The future of Advanced Clean Fleets hinged on Biden’s EPA to grant the waiver. President-elect Donald Trump has vowed to reverse vehicle emission regulations enacted during Biden’s presidency. During his first term, Trump revoked California’s federal waiver on emission.
CARB Chair Liane Randolph said the agency is “assessing its option to continue its progress.”
“While we are disappointed that U.S. EPA was unable to act on all the requests in time, the withdrawal is an important step given the uncertainty presented by the incoming administration that previously attacked California’s programs to protect public health and the climate and has said will continue to oppose those programs,” Randolph said in a statement.
At least four federal lawsuits attempted to undo Advanced Clean Fleets after CARB signed off on it.
Last October, the Specialty Equipment Market Association filed a federal lawsuit challenging the new rules. That lawsuit was preceded by complaints filed by the California Trucking Association, American Free Enterprise Chamber of Commerce and a coalition of more than a dozen Republican states. The Western States Trucking Association is suing CARB in state court.
It is not clear what the fate of those lawsuits will be now that Advanced Clean Fleets appears to be dead. SEMA said that its “lawsuit remains active as the organization considers the implications of California’s action.”
Damage done
Even though Advanced Clean Fleets was never enforceable, many trucking companies in California felt like they were strong-armed into complying anyway, forcing them to make costly decisions.
Advanced Clean Fleets was supposed to go into effect in January 2024. However, CARB was not allowed to enforce the new rules without the EPA waiver.
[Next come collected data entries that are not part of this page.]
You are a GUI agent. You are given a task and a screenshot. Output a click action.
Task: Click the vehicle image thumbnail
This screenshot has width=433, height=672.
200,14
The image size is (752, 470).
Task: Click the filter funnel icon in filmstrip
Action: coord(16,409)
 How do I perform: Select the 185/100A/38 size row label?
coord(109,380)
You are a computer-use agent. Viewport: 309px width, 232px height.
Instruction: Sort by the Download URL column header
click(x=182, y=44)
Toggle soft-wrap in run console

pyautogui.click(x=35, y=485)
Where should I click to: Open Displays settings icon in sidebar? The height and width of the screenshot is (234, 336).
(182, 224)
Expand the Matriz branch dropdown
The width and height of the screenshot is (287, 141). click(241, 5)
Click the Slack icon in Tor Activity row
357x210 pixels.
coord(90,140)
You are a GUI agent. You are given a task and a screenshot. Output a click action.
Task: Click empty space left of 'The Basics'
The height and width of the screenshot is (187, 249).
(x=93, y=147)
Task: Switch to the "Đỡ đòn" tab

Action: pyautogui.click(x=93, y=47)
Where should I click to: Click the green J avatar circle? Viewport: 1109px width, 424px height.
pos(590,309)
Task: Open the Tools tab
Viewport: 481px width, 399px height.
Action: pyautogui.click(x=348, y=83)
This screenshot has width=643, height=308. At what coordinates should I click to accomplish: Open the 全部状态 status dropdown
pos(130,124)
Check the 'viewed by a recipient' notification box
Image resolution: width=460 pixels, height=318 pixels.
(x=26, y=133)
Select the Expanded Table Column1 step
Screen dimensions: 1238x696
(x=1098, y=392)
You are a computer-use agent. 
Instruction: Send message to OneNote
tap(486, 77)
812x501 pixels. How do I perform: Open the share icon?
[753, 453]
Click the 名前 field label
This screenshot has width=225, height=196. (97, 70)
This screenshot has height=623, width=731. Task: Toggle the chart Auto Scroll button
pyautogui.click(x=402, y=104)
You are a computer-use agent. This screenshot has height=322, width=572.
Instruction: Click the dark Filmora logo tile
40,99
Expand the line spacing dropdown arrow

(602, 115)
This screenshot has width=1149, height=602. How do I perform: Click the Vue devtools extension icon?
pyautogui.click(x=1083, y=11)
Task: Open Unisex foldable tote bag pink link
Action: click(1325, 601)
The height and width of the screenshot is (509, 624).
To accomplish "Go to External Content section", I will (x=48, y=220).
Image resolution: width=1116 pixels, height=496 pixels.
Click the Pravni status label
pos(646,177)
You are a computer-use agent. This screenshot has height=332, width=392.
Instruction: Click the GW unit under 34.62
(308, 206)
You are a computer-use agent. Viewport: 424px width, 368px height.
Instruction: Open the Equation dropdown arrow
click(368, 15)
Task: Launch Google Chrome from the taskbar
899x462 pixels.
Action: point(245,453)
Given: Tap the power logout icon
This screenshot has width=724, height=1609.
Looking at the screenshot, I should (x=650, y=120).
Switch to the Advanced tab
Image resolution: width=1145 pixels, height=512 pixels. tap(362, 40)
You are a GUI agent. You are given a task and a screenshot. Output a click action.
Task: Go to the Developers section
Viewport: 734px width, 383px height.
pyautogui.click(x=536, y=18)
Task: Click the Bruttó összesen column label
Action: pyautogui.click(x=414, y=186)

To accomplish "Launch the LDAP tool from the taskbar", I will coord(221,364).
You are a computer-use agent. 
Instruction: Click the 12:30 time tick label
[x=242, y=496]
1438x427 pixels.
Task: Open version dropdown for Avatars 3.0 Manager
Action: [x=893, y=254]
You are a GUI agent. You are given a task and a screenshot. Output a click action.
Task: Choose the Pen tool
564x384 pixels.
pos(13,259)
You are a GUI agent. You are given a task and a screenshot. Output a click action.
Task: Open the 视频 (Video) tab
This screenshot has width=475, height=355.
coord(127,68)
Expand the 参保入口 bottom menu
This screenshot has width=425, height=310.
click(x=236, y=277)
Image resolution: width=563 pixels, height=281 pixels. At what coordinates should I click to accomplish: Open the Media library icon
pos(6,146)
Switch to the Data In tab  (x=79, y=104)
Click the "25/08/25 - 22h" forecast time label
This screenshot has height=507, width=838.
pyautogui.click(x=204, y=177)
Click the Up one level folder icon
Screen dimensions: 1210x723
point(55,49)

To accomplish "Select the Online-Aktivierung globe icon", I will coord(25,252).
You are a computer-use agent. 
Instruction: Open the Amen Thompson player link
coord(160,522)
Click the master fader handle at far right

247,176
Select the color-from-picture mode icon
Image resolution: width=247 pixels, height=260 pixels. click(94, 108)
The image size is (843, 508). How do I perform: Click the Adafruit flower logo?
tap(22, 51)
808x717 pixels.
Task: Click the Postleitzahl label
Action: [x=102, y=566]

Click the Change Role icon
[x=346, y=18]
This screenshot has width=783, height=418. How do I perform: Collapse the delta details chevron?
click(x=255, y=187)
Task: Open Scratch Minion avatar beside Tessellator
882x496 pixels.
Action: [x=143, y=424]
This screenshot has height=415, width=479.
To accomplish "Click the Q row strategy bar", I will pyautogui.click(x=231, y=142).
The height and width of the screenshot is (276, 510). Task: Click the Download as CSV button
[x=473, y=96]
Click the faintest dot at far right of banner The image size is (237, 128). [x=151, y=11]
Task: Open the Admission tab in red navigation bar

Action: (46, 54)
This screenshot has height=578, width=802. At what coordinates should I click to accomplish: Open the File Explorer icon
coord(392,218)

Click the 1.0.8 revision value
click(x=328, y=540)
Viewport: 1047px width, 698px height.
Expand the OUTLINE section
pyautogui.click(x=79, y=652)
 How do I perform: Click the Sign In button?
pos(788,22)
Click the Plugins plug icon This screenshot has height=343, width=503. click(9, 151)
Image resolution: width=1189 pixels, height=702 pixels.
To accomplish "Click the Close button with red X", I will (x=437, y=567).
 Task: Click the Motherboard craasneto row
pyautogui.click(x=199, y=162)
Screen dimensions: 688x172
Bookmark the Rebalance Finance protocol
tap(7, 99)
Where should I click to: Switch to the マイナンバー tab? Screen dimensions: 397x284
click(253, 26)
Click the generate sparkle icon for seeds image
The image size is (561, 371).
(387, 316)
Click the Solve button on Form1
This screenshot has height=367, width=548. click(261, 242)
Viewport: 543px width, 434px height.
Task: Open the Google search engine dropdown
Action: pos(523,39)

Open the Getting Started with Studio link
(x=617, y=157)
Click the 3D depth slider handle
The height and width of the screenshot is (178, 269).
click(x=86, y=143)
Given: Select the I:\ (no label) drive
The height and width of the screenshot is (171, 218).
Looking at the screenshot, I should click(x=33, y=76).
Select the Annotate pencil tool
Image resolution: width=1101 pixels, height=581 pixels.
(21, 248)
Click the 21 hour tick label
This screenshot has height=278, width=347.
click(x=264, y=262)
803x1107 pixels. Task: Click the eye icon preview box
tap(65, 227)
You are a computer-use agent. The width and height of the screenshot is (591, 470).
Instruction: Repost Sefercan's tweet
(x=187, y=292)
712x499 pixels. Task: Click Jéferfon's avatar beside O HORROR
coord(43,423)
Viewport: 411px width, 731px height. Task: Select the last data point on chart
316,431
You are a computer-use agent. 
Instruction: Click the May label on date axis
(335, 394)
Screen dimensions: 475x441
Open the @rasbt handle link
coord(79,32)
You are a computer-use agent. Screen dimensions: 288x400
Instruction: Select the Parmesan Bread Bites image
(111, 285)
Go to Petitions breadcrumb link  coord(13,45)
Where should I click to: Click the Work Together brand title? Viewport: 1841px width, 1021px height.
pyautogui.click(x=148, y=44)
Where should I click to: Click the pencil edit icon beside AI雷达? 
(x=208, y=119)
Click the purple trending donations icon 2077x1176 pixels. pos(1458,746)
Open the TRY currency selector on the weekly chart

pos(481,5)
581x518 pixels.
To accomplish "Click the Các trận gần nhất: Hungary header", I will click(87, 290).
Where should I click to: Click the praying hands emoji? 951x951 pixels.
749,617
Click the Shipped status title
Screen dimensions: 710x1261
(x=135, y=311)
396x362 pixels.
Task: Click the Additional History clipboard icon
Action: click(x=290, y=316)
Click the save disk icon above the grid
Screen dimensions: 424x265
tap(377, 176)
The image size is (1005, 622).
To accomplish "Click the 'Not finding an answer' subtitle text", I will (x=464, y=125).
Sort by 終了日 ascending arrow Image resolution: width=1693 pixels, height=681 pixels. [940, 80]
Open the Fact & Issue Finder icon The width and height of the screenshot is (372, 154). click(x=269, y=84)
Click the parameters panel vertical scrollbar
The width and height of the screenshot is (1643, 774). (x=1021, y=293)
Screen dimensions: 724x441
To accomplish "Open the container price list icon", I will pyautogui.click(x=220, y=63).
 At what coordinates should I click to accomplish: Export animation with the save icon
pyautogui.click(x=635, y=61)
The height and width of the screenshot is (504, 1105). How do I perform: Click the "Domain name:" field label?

Just days before the new regulation was to be implemented, CARB issued an enforcement notice informing the public that it would not enforce it.
But there was a catch. That notice also made it clear that CARB would retroactively enforce Advanced Clean Fleets rules once it received the required waiver.
“Once the waiver is granted or determined to be unnecessary, fleets may need to remove any vehicle from the California fleet that was not eligible to be added to the California fleet after Jan. 1, 2024, or the fleet must elect to comply with the Zero-Emission Vehicle (ZEV) Milestone Option instead of the Model Year Schedule,” CARB’s notice stated.
Throughout all of 2024, fleets could technically buy as many diesel trucks as they wanted. However, the looming threat of the EPA waiver had the same effect as Advanced Clean Fleets being in full force. Fleets did not want to invest in diesel trucks only to have them taken away.
Fleets faced with making capital expenditure decisions, such as truck acquisitions, had to decide whether to roll that dice. Consequently, decisions were made that did not make business or operational sense in order to stay compliant in the event CARB received the waiver – decisions that otherwise would not have been made.
Harm was done even before CARB’s Advanced Clean Trucks enforcement notice. With the zero-emission truck mandate ahead, fleets began acquiring diesel trucks, even if they were not ready to expand or replace their fleet.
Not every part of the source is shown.